It’s not really designed around that number - it’s just that they found out after being mostly done with the design that’s how many “medium” encounters it takes to wear down the pcs. If you stick to “hard” or “deadly” it’s closer to three encounters to wear the pcs down.
Which in more story-driven play styles is still a lot.
It really is though. Or, rather, it's designed around the expectation of a certain number of combat rounds in total between long rests, and deadly (or deadly+) combats struggle to hit that number of rounds without actually killing characters for real.
That's the only way that things like Champion and Berserker can keep up with everyone else. Crits let you roll all damage dice twice and keep the total. Champions get 5% and then 10% extra crit chance. That means, on average, they get that much of their base weapon damage dice as extra damage. Even with the most powerful option (greatsword), that's something like 0.8333... points of extra damage per swing.
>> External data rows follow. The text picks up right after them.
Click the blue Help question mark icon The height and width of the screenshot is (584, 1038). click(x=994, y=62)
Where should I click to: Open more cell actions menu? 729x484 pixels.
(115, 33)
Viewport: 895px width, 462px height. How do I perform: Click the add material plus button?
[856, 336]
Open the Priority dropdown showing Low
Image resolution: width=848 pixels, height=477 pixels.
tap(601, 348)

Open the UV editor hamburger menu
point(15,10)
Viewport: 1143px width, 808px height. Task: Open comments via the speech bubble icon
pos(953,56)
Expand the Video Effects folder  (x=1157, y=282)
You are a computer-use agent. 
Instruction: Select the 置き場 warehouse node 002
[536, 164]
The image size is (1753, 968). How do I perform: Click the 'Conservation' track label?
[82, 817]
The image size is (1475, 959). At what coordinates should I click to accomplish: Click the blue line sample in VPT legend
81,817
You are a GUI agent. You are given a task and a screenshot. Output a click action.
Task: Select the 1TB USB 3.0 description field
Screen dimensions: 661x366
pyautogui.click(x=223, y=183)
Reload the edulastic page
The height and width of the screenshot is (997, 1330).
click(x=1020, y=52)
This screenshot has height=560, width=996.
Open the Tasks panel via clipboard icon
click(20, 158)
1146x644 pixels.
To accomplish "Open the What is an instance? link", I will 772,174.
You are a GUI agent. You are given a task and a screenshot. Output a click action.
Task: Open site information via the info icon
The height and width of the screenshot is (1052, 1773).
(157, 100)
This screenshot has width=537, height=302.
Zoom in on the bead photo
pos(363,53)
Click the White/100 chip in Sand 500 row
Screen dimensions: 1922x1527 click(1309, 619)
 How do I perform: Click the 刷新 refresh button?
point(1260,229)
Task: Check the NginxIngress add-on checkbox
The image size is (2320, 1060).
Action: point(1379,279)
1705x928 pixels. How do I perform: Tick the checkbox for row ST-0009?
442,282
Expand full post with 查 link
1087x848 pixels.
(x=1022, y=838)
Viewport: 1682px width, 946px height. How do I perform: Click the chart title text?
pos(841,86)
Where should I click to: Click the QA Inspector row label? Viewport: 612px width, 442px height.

In order to keep up with the extra damage from Battle Master maneuvers (the
lowest bar to clear, just so that's explicitly stated), you're going to need a minimum number of attack rolls to balance things out. The second crit range increase comes at a level where Superiority Dice are d10s, and the BM gets 6 such dice per short rest. 6×5.5=33 damage. 33/0.8333... = 39.6. At this level, you make three attacks a round as a Fighter, so that means you need a bit more than 13 rounds' worth of attacks to keep up on average, sometimes more. (Note that, because the damage bonus only comes from crits, there's no need to factor in accuracy.)
That's 13 or more combat rounds every short rest. Unless you run incredibly long combats as a rule, that's going to mean about two combats per rest (since long rests also restore things.)
And I haven't even touched on things like Paladin, where if you know you're only getting one short rest most days, you can pump out MUCH more than 33 extra damage per short rest at level 15. Much more, generally speaking, since that baseline Improved Divine Smite has to be factored in. It Eldritch Knight, which gets daily spells instead of short rest Superiority Dice.
So...yeah. The game is balanced around expecting a large number of combat rounds...or else a smaller number of combat rounds and several cases where the spellcasters obviate a non-combat problem instantly
while still keeping up with the (supposedly) super-amazing combat-specialist class.